New York Times Aiming for 10 Million Subscribers as Profits Rise

The New York Times Co. started off the year with increased profits, driven by “strong” revenues from digital subscribers and even a boost in print.

The newspaper tallied an operating profit of $34.1 million, an increase of 22 percent, compared to the same quarter last year, on total revenue of $413.9 million, a 3.6 percent increase. Revenues from subscriptions increased 7.5 percent during the quarter, while advertising revenue fell 3.4 percent. That dip was led by a 6 percent decrease in digital ads, which fell to $46.7 million, coupled with a 1.8 percent dip in print ads.

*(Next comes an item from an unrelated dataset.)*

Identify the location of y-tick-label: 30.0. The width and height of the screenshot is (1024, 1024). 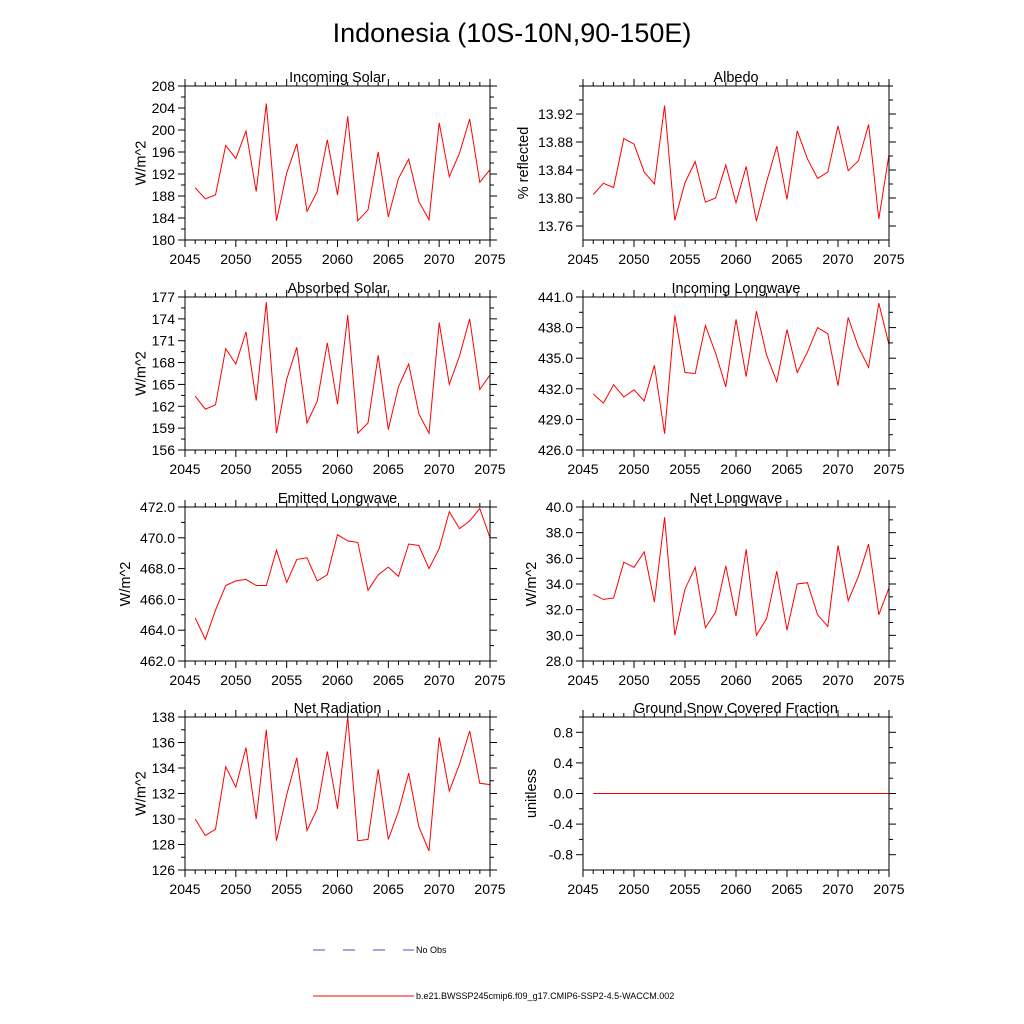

Nevertheless, the first quarter was the best for print advertising The Times has had since 2015.

The decline in digital ads reflects “a continued decrease in traditional website display advertising, which more than offset increases in revenue from smartphone advertising,” the company said.

Operating costs increased 2.5 percent during the quarter to $378 million, mainly due to increased compensation, but the company said that was “partially offset” by a decrease in print production. The Times also spent close to $2 million on the consolidating of its New York newsroom and plans to lease a total of seven floors, four of which are already leased an expected to be generating revenue by the second half of this year.

But subscriptions made up the difference. The Times saw a big boost in paying digital-only readers, which rose by 139,000, or 25.5 percent, during the quarter to about 2.78 million in total. Of those new subscribers, 99,000 signed up for news, and the rest for digital products like the Cooking and Crossword sections.

Mark Thompson, The Times’ president and chief executive officer, attributed the rise in subscriptions to “the strong demand for the high quality, independent journalism that The Times produces.” He noted during a call with financial analysts that total subscribers including print now exceeds 3.7 million.

“We’re seeing good retention of new cohorts of subscribers and continue to believe there is a big opportunity to further grow this increasingly important part of our business,” Thompson added. “Subscription revenues accounted for nearly two-thirds of the company’s revenues and, as we continue to adapt our subscription model and introduce new products, we expect that trend to continue.”

Longer term, Thompson sees subscribers, led by digital, hitting 10 million. Efforts around raising international expansion, moves into television and more branded events, along with leveraging platforms like Facebook and Google, are all part of plans to get there.

“When we talk about 10 million, we’re talking about a [three-fold] increase recognizing that we’ve already seen a [two-fold] increase during my time as ceo,” Thompson, who has been in his role since late 2012, said. “Without being fanciful, I think there’s probably a great deal of scope for this model to grow in a way that will not see direct costs growing at the same rate.”

While the first quarter ended on a good note, the results come as The Times continues to deal with sexual harassment issues within its newsroom. This week, The Times Metro editor Wendell Jamieson, who’d been at the paper for 18 years, abruptly resigned over what he reportedly and vaguely described in a memo as “mistakes.” Times staff have since reported that Jamieson was accused by at least three women of “inappropriate behavior.” Another Times staffer, White House reporter Glenn thrush, faced varying allegations of work misconduct in the wake of the #MeToo/Time’s Up movement The Times galvanized with its initial story on decades of harassment and assault by film producer and studio head Harvey Weinstein, which just wont the paper a Pulitzer Prize. Thrush was suspended last year but has since returned to work.

As for digital advertising, Thompson attributed the decrease in digital to “the lumpiness of our strategic partnership business,” along with the fact that size of The Times audience “did not quite reach the peaks of the immediate post-election and inauguration period” of last year. But he also noted that these changes are not all bad.

“I can’t remember a time when conversations with [chief marketing officers] were more positive,” Thompson said. “In the era when a single campaign can be worth more than $10 million to us — we’re definitely there.”

Looking ahead, Thompson admitted that digital advertising revenue is expected to be down again next quarter, by a percentage in the low-teens, but he sees a return to growth by the third quarter of this year given things that are already in the pipeline. Subscriptions, on the other hand, are expected to keep growing in the second quarter, by a mid-single digit percent.